▶ **Problem to solve**:
Copy out every line of the material below, from the line containing "You are a computer-use agent. Viewport: 1645px" down to the line containing "Action: 593,311", both included, without changing anything.

Element and text location data
--- Begin ---

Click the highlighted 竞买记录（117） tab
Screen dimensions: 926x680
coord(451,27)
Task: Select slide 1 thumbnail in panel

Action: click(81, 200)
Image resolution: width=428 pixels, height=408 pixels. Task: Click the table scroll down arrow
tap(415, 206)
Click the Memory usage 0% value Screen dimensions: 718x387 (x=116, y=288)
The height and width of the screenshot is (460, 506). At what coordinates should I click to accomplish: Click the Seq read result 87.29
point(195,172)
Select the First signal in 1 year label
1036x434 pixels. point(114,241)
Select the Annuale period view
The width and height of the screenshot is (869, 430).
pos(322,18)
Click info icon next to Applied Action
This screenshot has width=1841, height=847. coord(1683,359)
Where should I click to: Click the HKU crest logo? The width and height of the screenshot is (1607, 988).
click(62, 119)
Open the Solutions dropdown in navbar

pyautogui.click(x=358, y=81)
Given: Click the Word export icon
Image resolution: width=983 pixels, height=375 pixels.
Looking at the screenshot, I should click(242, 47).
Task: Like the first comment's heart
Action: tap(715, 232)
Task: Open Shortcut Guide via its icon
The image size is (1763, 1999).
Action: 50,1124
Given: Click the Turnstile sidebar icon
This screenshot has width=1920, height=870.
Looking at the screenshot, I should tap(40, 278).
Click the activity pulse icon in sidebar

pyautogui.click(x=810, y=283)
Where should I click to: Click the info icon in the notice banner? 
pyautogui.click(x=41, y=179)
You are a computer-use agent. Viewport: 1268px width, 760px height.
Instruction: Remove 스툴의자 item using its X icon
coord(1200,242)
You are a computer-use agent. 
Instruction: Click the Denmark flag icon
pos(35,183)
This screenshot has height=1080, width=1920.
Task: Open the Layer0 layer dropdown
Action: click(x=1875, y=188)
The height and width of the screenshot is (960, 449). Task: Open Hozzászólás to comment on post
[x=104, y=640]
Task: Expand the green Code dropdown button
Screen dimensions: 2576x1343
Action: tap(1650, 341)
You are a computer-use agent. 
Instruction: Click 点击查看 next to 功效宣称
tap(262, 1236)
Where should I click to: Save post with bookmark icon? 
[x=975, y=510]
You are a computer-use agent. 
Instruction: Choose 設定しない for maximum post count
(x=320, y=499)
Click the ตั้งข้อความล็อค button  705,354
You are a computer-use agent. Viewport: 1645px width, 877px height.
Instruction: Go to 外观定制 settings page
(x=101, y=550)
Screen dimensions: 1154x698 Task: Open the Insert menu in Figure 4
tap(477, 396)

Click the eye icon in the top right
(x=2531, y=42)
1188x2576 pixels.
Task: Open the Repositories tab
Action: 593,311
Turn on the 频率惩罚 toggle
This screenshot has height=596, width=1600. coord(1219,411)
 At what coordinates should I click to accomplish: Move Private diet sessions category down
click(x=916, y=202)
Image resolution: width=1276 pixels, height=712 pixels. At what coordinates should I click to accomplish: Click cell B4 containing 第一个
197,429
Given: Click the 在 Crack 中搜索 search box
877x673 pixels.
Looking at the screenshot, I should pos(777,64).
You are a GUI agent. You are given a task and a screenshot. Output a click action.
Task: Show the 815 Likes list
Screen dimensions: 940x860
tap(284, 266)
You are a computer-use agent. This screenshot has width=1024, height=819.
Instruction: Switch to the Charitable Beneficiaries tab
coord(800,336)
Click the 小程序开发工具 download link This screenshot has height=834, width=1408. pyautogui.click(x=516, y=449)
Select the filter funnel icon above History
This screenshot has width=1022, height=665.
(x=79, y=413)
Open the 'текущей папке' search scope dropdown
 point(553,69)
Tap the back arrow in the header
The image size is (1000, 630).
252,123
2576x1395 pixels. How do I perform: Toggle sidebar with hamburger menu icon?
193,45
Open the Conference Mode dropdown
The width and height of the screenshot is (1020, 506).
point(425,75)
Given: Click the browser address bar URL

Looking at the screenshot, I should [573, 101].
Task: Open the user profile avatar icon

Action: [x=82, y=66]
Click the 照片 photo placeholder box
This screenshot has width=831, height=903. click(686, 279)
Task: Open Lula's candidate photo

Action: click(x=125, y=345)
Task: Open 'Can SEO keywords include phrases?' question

--- End ---

▶ **Answer to the problem**:
You are a computer-use agent. Viewport: 1645px width, 877px height.
Instruction: Go to 外观定制 settings page
(x=101, y=550)
Screen dimensions: 1154x698 Task: Open the Insert menu in Figure 4
tap(477, 396)

Click the eye icon in the top right
(x=2531, y=42)
1188x2576 pixels.
Task: Open the Repositories tab
Action: 593,311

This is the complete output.